▶ _GIVEN ENTRIES_:
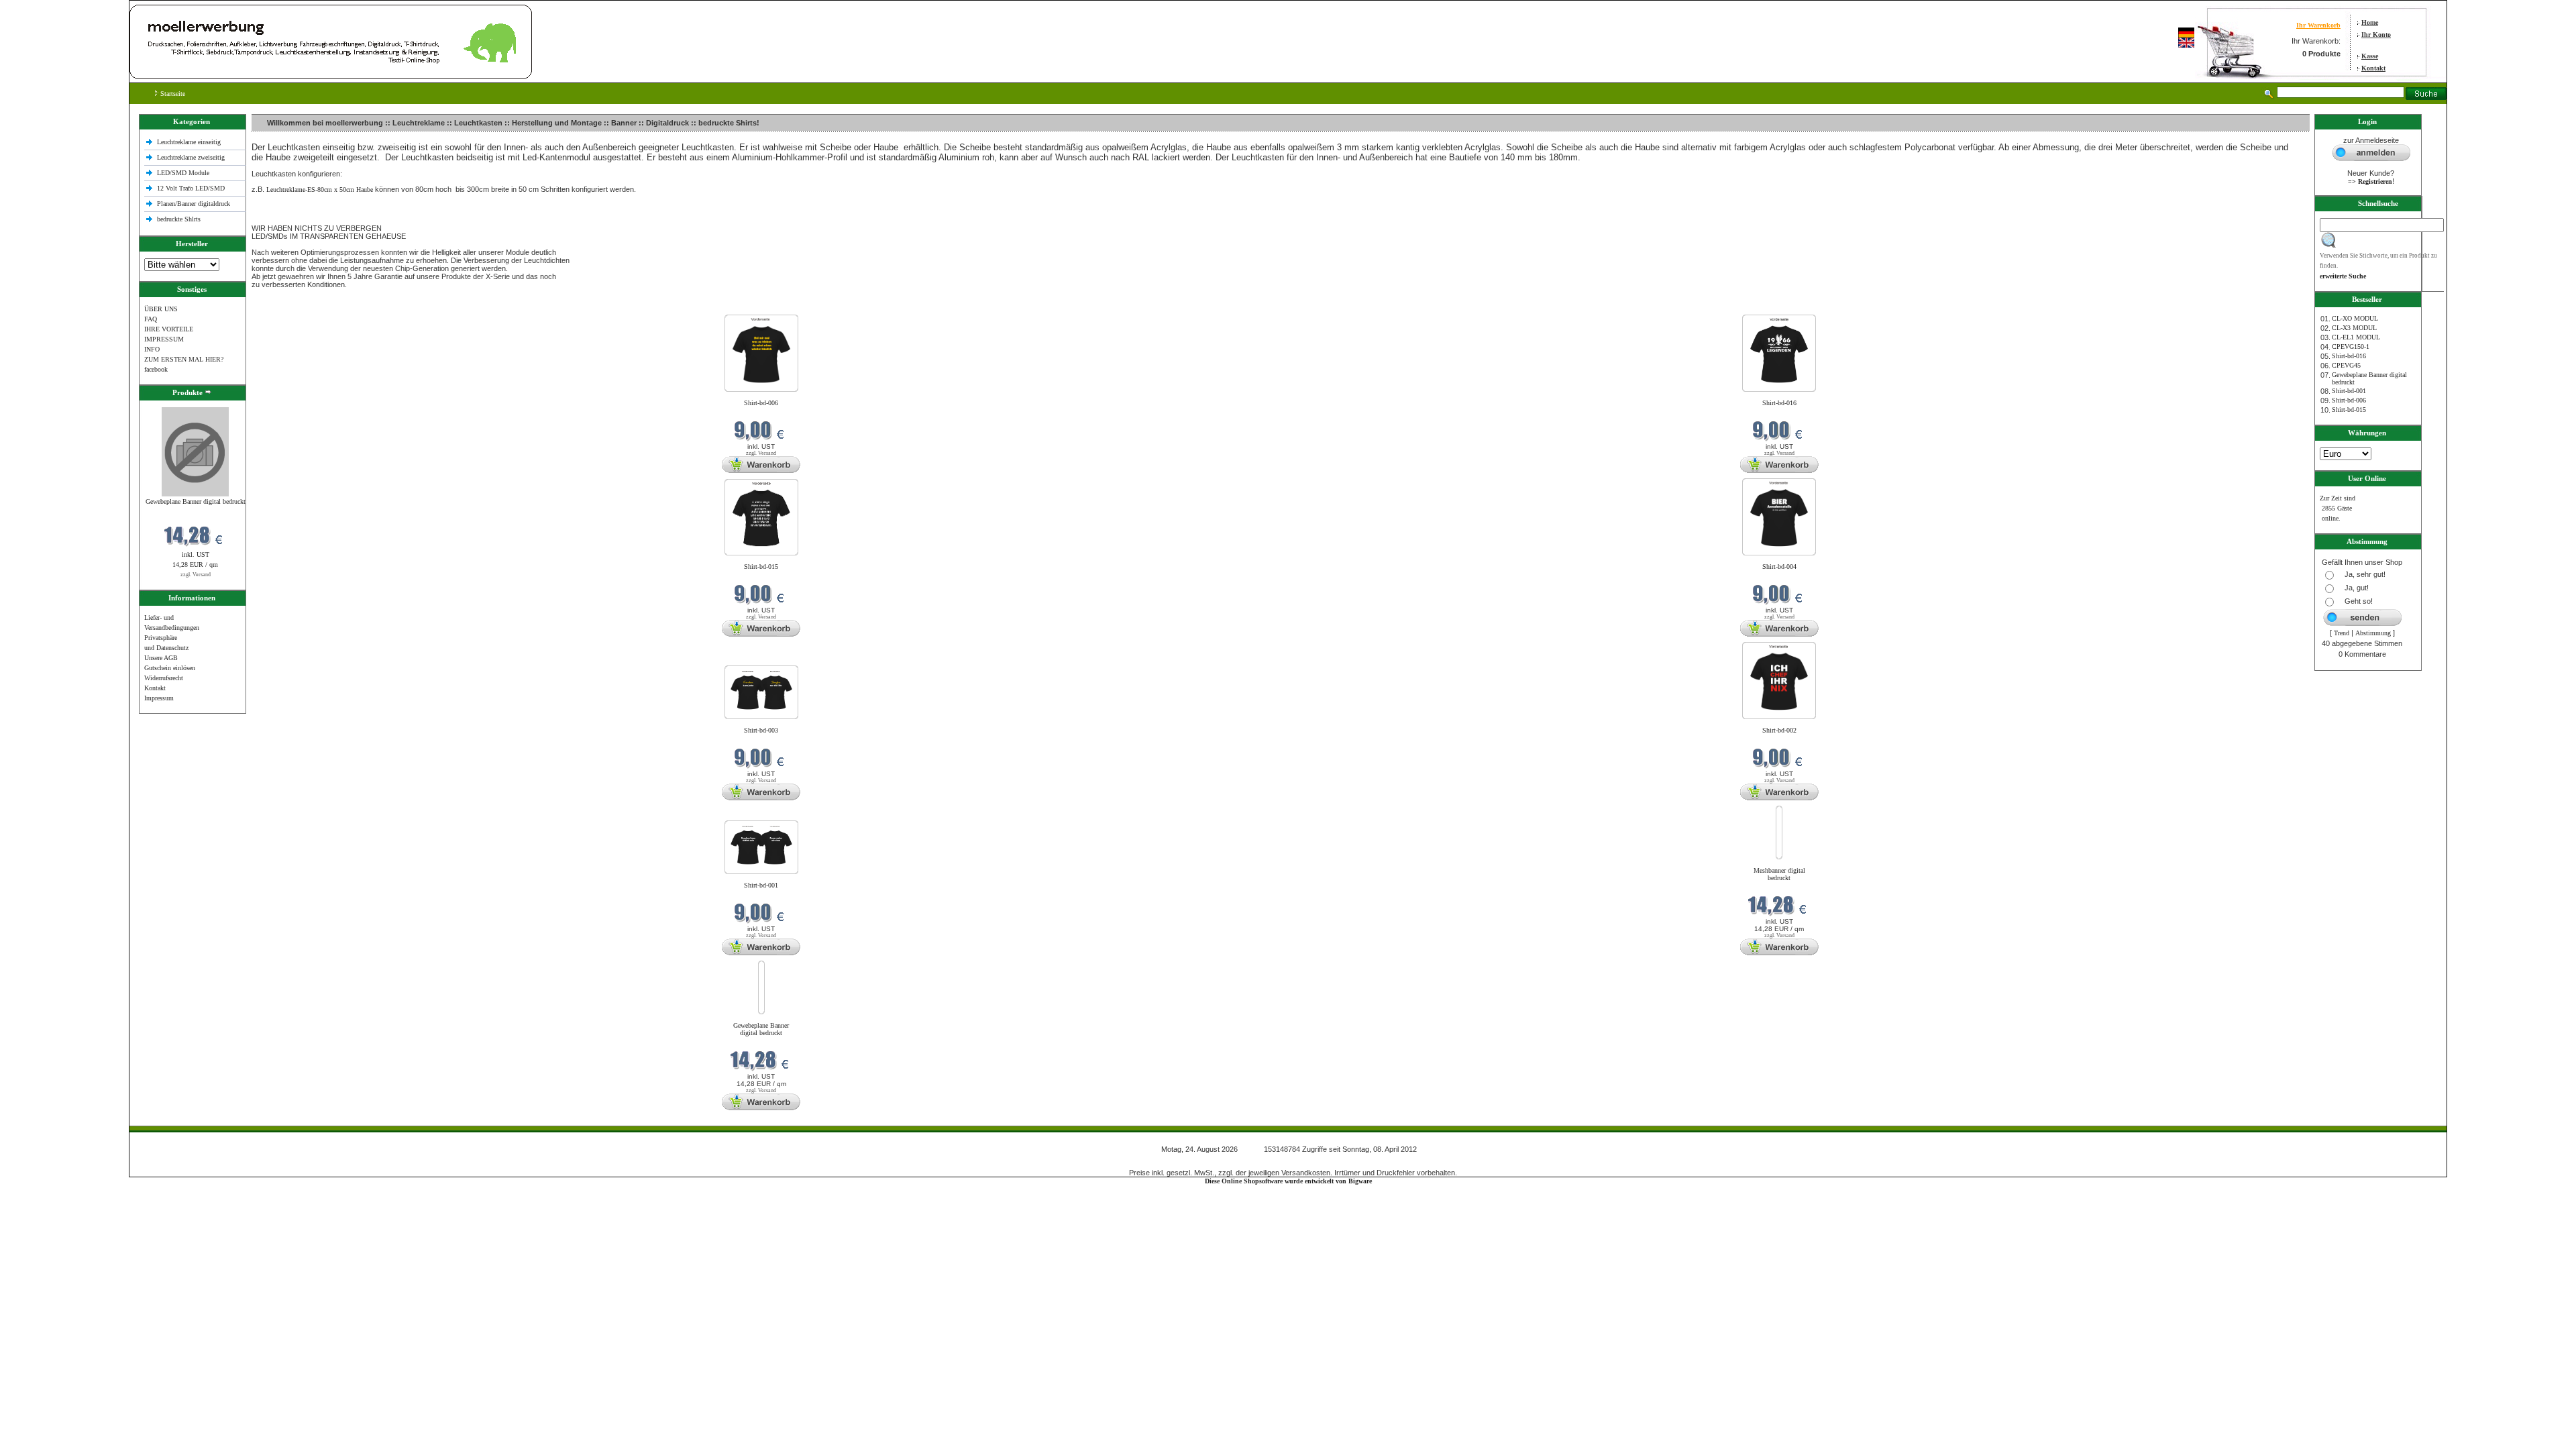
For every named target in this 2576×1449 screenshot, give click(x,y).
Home (2369, 22)
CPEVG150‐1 (2350, 346)
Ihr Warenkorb (2318, 25)
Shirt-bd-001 (761, 885)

▶ _TRY IT_: Although the records contain pictures, only their text should be repeated, exactly as it appears.

▶ _RESPONSE_:
For every named target in this 2576×1449 screenshot, give click(x,y).
Home (2369, 22)
CPEVG150‐1 (2350, 346)
Ihr Warenkorb (2318, 25)
Shirt-bd-001 (761, 885)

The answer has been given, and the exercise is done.